The ‘familial model’ of ownership, control and politics that are the hallmark of News Corp, as the Financial Times stated the other dah in direct reference to the events at hand, are midieval in character, opaque and impenetrable. News Corp has always been close to the centres of political power in the US, UK and wherever it operates, it brazenly wields its influence in way that are as much opportunistic as they are ideological. That company’s owners do use political influence for their own commercial ends, there is no doubt.
News Corps’ board of directors is also one of the most politicized of the leading global media conglomerates.

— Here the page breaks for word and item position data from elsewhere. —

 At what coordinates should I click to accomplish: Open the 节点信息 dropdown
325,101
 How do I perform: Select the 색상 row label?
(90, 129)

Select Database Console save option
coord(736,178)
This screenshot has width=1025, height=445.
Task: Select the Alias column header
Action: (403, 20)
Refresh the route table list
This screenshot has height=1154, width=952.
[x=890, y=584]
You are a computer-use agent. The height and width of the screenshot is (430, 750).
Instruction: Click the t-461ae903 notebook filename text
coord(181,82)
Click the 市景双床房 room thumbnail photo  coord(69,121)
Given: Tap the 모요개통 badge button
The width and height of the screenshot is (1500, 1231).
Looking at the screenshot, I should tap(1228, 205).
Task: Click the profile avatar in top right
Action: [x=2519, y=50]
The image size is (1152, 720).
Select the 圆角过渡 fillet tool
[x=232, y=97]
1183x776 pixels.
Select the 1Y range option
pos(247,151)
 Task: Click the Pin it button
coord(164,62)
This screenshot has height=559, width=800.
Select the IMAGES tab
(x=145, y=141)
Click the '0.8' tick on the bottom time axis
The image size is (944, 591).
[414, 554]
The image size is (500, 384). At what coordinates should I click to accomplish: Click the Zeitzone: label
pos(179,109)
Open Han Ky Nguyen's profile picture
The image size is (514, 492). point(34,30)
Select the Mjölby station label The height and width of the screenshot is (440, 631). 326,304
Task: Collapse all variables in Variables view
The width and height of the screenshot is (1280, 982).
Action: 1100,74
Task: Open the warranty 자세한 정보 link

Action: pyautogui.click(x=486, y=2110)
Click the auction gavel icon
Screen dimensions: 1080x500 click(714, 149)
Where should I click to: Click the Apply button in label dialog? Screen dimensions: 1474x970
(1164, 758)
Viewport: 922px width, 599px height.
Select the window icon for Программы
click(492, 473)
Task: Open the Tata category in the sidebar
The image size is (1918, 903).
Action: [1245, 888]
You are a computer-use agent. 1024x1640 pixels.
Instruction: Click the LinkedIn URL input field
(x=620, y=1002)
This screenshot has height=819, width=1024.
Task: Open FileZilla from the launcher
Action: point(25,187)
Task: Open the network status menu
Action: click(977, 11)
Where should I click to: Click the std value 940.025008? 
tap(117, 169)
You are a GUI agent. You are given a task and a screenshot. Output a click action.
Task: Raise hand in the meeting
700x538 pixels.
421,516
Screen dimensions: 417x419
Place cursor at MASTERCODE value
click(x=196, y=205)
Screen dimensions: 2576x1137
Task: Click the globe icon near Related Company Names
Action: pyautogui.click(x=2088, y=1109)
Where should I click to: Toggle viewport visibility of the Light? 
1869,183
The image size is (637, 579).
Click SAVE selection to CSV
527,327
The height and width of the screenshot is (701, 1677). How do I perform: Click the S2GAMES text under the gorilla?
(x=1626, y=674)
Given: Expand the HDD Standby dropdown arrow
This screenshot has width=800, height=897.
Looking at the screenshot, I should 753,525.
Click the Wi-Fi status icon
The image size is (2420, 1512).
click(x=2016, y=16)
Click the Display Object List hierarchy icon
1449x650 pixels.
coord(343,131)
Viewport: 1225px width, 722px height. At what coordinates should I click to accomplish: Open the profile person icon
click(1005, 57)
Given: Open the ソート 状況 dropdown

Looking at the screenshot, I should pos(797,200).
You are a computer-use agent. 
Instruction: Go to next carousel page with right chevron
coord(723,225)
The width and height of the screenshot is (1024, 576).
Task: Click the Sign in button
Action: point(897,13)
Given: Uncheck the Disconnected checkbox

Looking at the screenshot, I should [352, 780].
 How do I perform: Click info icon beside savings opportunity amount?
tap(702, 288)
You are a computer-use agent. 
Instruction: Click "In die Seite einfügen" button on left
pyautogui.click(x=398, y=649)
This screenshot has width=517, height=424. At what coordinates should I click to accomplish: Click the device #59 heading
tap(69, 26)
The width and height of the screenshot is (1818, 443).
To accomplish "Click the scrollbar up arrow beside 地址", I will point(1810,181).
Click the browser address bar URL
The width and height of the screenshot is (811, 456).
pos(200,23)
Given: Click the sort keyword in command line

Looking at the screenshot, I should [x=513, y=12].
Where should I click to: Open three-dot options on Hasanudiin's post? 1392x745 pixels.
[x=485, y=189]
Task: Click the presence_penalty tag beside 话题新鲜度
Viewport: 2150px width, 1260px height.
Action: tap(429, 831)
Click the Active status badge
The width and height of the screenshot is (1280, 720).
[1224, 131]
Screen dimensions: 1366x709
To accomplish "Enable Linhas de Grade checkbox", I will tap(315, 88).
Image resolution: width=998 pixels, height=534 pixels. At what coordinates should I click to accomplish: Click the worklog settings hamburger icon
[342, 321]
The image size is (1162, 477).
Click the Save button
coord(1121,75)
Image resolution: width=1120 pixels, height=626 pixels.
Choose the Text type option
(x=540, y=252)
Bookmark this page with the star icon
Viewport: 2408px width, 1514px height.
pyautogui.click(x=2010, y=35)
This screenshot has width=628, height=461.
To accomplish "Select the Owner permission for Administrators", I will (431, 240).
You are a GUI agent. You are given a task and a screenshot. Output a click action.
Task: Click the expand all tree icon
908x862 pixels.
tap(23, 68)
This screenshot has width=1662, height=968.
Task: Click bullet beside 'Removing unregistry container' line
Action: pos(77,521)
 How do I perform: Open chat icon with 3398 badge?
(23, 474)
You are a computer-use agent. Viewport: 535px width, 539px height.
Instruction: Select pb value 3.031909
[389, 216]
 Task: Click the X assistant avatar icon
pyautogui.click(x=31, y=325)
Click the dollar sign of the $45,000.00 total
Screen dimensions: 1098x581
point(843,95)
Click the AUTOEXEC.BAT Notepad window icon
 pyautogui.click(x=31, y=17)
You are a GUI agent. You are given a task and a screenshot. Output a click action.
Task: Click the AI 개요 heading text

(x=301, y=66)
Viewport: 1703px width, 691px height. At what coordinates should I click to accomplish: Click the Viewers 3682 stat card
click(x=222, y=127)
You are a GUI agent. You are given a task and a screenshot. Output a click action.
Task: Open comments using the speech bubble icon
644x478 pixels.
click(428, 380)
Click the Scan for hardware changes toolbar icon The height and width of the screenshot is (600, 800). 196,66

Whereas bankers, financiers and commercial goods purveyors such as Proctor and Gamble stack the boards of most major media conglomerates, of the seventeen members of News Corps’ board, three are from the Murdoch family (James, Lachlan & Rupert) and two are ‘global war on terror’ veterans closely aligned with the Bush II Administration (2000 – 2008): Viet Dinh, a Georgetown University law school professor and one of the main architects of the Patriot Act, and former Spanish President during the ‘war on terror years’, José María Aznar.
The sprawling global media behemoth’s second largest share-holder is Prince Alwaleed bin Talal, the nephew of the King of Saudi Arabia. He is also one of the Murdochs’s steadfast allies on the board and business partner in other joint Arabic media ventures with News Corp (see News Corps’ Annual Report, 2009, p. 112). All of these murky political ties irretrievably compromise News Corp’s ability to live up to the standards of autonomy from governments demanded by the most mainstream theories of a free press.
The fact that the Murdochs have played their political connections opportunistically and ideologically in equal measure has served them well. To the untrained eye, the fact that the company endorsed Tony Blair’s ‘third way’ Labour Party in the UK at the same time that it stood behind the rabidly conservative Bush II Administration in the US might seem to be ideologically incoherent. However, such a stance has the virtue of allowing News Corp to further its commercial interest regardless of the political context that prevails at any single moment in time.
In Britain, these ties have persisted with the discredited NWOT editor Andy Coulson having served as advisor to Brit PM Cameron before the 2010 election and then as his director of communication after the election, until is resignation last week. Indeed, News Corp is a fixture of the deep state, the buried channels of political communication within the countries in which it operates. These are the grounds that breed things such as the phone hacking scandal.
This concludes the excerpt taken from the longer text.